For a while now, we’ve been fascinated with the interaction between social media and television.

Over the next month and a half, two of the most popular television shows of the past decade will kick off new seasons — the first seven episodes of the seventh season of AMC’s Mad Men and the fourth season of HBO’s Game of Thrones.

Each Monday, we’ll recap how blogs and Twitter reacted to that week’s episodes.


Let’s start this week with Game of Thrones, which picks up literally from where the last episode ended: with Jack Gleeson’s love-to-hate-him Joffrey dying a rather gruesome death.

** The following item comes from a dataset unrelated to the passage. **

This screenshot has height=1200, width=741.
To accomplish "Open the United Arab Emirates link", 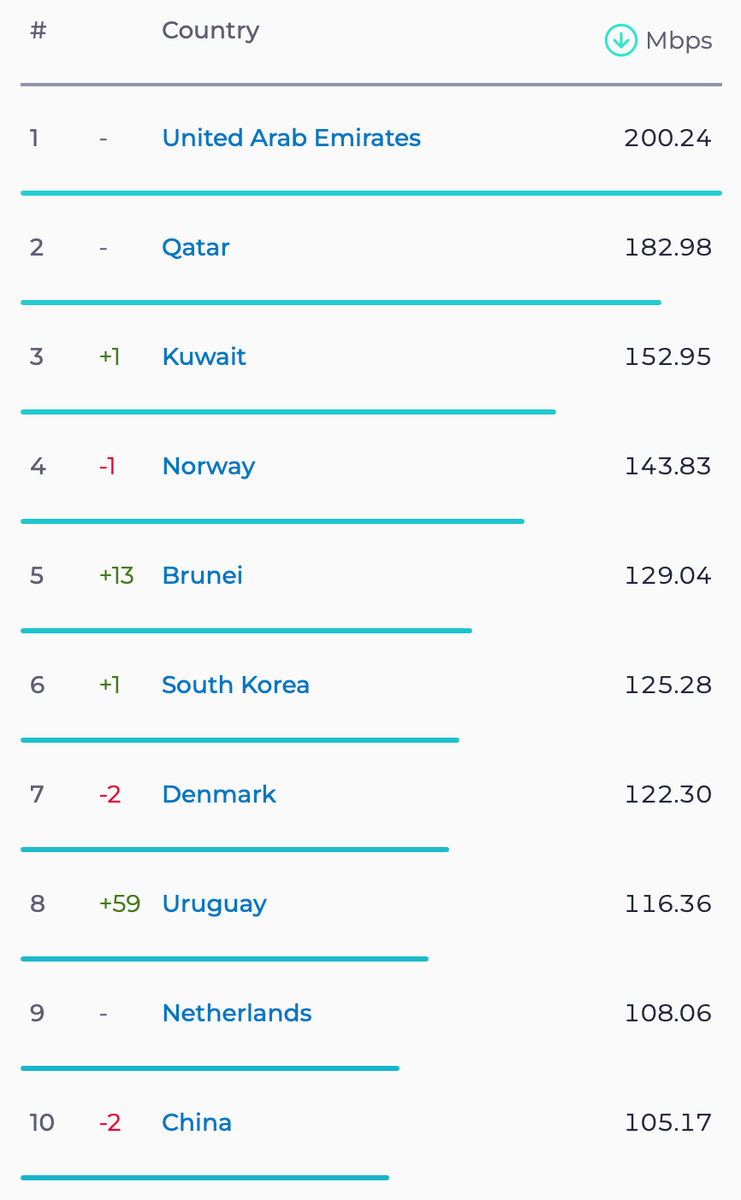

This week the highest volume of tweets came at the outset of the show, with a large portion coming as retweets from the below tweet from the Game of Thrones twitter account:

Another spike, as you can see in the chart below, came at the 9:17 mark (all times Eastern) as users protested a particular scene between Lena Heady’s Queen Cersei and Nikolaj Coster-Waldau’s Jaime Lannister, which has garnered some serious controversy (and this is from a show that thrives on controversy).


The final spike on the chart, at the 9:58 mark, corresponds to the final scene where Emilia Clarke’s Daenerys Targaryen shows the people of Meereen just who they’re dealing with — by raining literally broken chains down on the people of the slave city.

Daenerys was also by far the most mentioned character for the episode. The rest of the top six were all Lannister brethren: the no-so-dearly departed Joffrey, Peter Dinklage’s Tyrion Lannister — who seems resigned that he’ll be executed for his nephew’s murder — Charles Dance’s Tywin Lannister — who wastes no time moving on from his grandson’s murder — and the now-even-more-controversial twins Cersei and Jaime.


On the Mad Men side, we got to see Valentine’s Day 1969.

Tweet volumes were highest at the 10:41 PM mark, corresponding to Elisabeth Moss’s Peggy flipping out at her secretary over a mix-up with roses.

The other spikes occurred at the 10:01 mark, which was mostly people expressing excitement over the new episode, and at the 10:55 mark, which was mostly tweets about Christina Hendrick’s Joan getting a new office.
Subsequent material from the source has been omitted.